In 2006, Microsoft Zune was launched as a direct competitor to Apple’s iPod. On paper, it was a capable product, with some users even arguing that its interface and features were better than the iPod.
Yet, the product never achieved the same level of recognition.
He was speaking at the Unlocked Mobile & App Growth summit in Singapore in 2025 to an audience of product, growth and UX professionals.
Sancheti illustrates a structural shift in modern markets. As product advantages narrow and innovation cycles accelerate, product marketing and brand positioning increasingly determine which products succeed.
Feature advantages rarely last long enough to guarantee sustained growth. Innovation cycles have shortened, pricing models are quickly matched, and user experience standards converge within months.
In this environment, product excellence has become the baseline rather than the differentiator.
Consumer markets repeatedly demonstrate that product quality alone does not determine success.
“In blind taste tests done on Pepsi versus Coke, most people actually preferred Pepsi,” Sancheti explains. “But Coke is more popular and has much better sales and distribution because they built a compelling story and a clear proposition that landed in front of their user base.”
Strong positioning and distribution create familiarity and trust, often outweighing marginal product differences.
“You need distribution, positioning, and strong storytelling,” he said. “And in the era of AI, all of that distribution and storytelling needs to be unique and personalised so that the message is relevant to each individual user.”
The growing importance of positioning is reinforced by rising customer acquisition costs and increasing competition for attention.
The cost of acquisition is rising rapidly. According to Sancheti, “The audience on the internet is not growing at the same rate as marketing spending, which means more competitors are fighting for the same user mindshare.”

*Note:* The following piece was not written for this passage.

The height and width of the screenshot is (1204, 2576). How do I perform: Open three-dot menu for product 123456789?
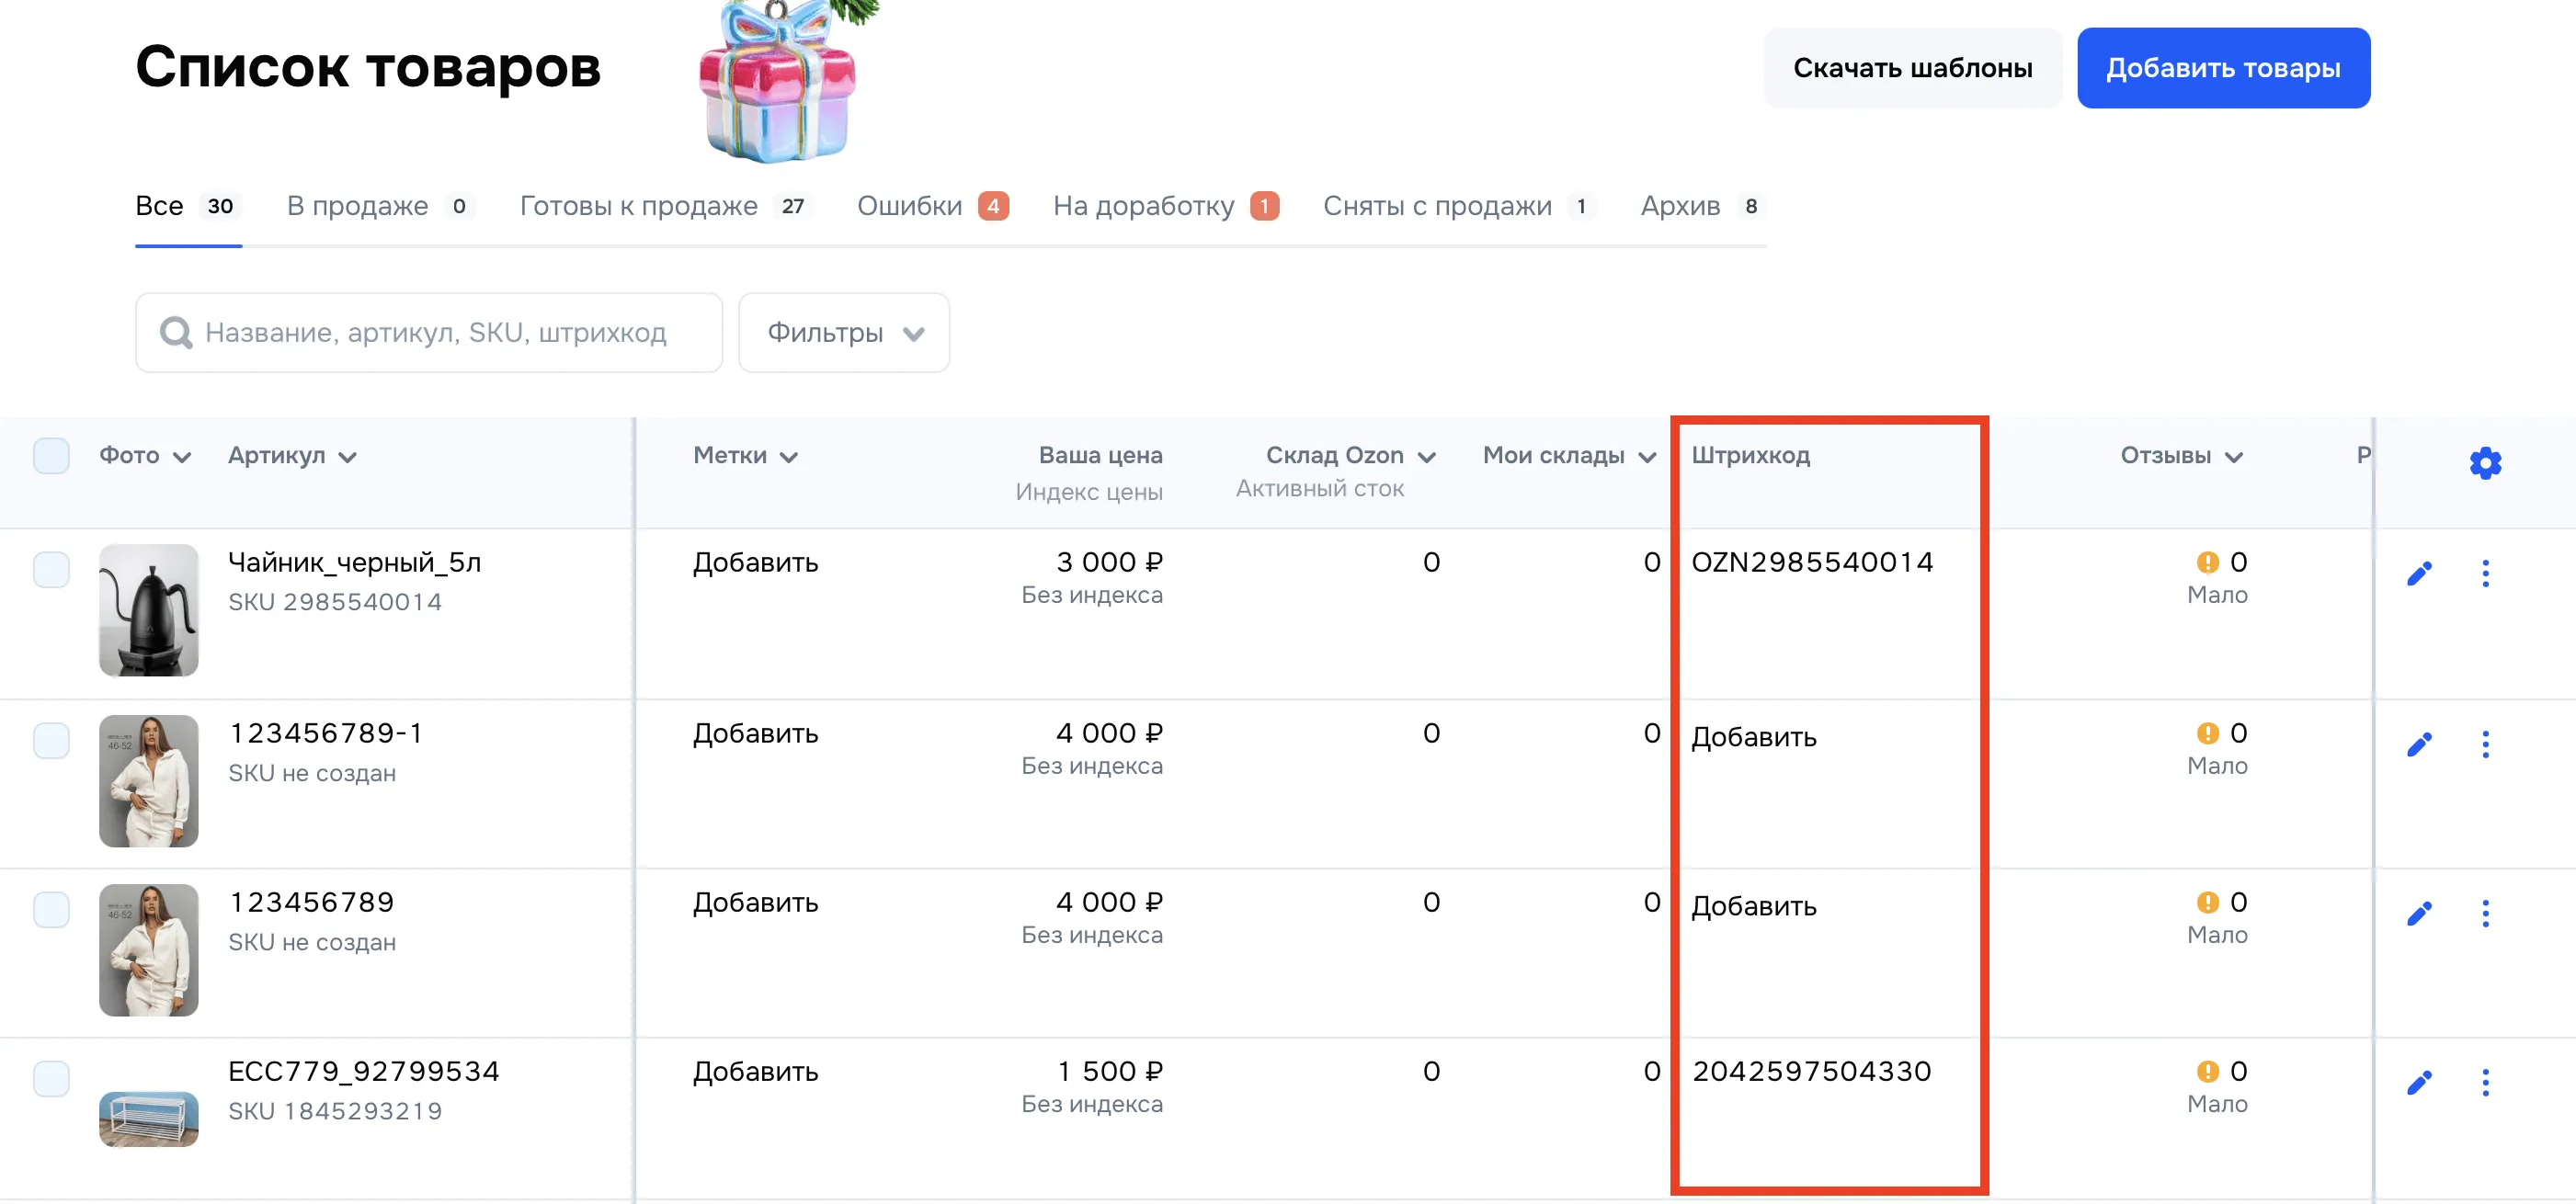pos(2487,912)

In the past two years alone, customer acquisition costs in ecommerce have increased by roughly 40%, forcing companies to become far more efficient in how they position products and distribute content.
Traditional performance marketing tactics alone are increasingly insufficient. Efficiency depends more on positioning strength and distribution clarity.
Artificial intelligence (AI) is enabling personalisation at scale and reducing creative fatigue.
“AI helps you reduce creative fatigue and unlock personalisation at scale,” Sancheti said. “You’re not really competing with AI — you’re competing with someone else who is using AI for their benefit.”
Repeated exposure to identical messages often leads to disengagement. Personalised creative variations allow brands to maintain novelty while keeping campaigns relevant to different audiences.
However, he emphasises that AI strengthens marketing only when the fundamentals are already in place.
Despite rapid progress in AI-driven marketing, Sancheti emphasises that companies should begin with small experiments before scaling.
“You can start with basic testing using a few AI-generated creatives and see what works better, and once you build trust in the system, you can start scaling.”
AI improves marketing efficiency, but it does not replace the need for strong positioning and clear messaging.
Across industries, the underlying lesson remains consistent. A strong product is where growth begins, but it is not where success is decided.
“The best product may be where you start,” Sancheti said. “But growth comes from making sure that the product becomes the best-known product.”